YOUR TASKS:
[1] In the court ruling excerpt, under which rule does the defendant apply to withdraw an admission?
[2] Say whether each statement agrees with the court ruling excerpt, answering yes or no and quoting the words of the excerpt that decide it. (a) The judge granted the application for summary judgment. (b) The admission arose from a general admission in paragraph 1 of the amended defence. (c) The plaintiff supports the defendant's application to withdraw the admission.
[3] Sum up the court ruling excerpt in two sentences.

READING PASSAGE:
◆ ◆ ◆
Our client nominates 12 noon Monday 17 September 2001 for completion to occur. Our client has clear funds available to tender to your client the whole amount in question (ie $1,217,627.40) under protest”.
 The defendant’s solicitor’s responded to this maintaining the position that there was no contract and stating that the defendant was no longer prepared to deal with the plaintiff.
 Assuming the defendant to have made a counter offer capable of acceptance, which is doubtful, the plaintiff’s solicitor’s response introduced an additional term by reserving the plaintiff’s rights under the “first agreement”.
 Given the considerations, I have canvassed, it cannot in my view be said that the defendant has “no real prospect of successfully defending the action”. I dismiss the application for summary judgment.
 I turn to the defendant’s applications under UCPR 188 to withdraw an admission that one McPherson was the duly authorised servant or agent of the defendant. The admission is a consequence of a general admission made in para 1 of the amended defence.
 The plaintiff opposes the application for leave to withdraw the admission pointing to the decision of Santow J in Drabsch v Switzerland General Insurance Co Ltd & Ors (unreported) 16 October 1996 NSWSC and adverting specifically to a number of considerations.
 The admission relates to a paragraph of the statement of claim alleging that three identified individuals were “duly authorised servants or agents” of the defendant. It is true that the material is scant as to an explanation of the admission being made and that the pleading was settled by counsel. It may nevertheless be inferred that it was inadvertent or without proper consideration of the position of each of the individuals names.
 It seems that McPherson was an intermediary or a representative who placed the plaintiff in contact with the defendant although again it is probably correct that there is no “admissible evidence” that the admission is incorrect.
◆ ◆ ◆
SUPPLIED MATERIAL:
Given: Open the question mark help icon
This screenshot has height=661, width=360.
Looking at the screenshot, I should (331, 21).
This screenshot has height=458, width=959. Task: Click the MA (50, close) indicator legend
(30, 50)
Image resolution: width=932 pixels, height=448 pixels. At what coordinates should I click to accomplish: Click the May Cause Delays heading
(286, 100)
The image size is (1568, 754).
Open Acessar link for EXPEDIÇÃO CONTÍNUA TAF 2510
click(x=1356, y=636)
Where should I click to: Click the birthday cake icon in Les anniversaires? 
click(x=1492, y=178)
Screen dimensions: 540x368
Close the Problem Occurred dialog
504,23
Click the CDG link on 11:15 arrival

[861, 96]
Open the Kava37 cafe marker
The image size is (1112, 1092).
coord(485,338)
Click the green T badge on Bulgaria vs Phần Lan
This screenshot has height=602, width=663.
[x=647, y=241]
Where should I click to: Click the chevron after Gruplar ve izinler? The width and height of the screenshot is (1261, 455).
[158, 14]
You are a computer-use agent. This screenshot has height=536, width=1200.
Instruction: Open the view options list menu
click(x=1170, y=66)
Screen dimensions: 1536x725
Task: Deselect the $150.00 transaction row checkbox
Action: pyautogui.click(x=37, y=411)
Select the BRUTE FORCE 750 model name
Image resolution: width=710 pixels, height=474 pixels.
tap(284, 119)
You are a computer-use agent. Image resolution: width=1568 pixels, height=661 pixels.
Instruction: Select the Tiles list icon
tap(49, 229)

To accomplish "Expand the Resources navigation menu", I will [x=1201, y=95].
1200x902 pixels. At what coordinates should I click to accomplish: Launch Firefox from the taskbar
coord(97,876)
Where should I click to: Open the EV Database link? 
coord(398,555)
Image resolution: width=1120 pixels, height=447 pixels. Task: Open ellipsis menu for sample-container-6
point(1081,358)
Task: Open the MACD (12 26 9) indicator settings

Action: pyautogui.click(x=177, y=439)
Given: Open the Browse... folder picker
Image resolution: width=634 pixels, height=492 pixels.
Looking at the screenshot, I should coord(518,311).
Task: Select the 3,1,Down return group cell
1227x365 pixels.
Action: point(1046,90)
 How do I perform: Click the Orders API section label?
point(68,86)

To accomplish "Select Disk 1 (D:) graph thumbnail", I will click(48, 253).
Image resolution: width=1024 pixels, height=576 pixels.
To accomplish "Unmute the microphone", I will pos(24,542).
◆ ◆ ◆
SOLUTIONS IN ORDER:
[1] UCPR 188

[2]
(a) No: "I dismiss the application for summary judgment."
(b) Yes: "The admission is a consequence of a general admission made in para 1 of the amended defence."
(c) No: "The plaintiff opposes the application for leave to withdraw the admission"

[3] The judge found that the defendant could not be said to have "no real prospect of successfully defending the action" and dismissed the application for summary judgment. The judge then took up the defendant's application under UCPR 188 to withdraw an admission that McPherson was its duly authorised servant or agent, which the plaintiff opposes and which the judge infers may have been made inadvertently or without proper consideration.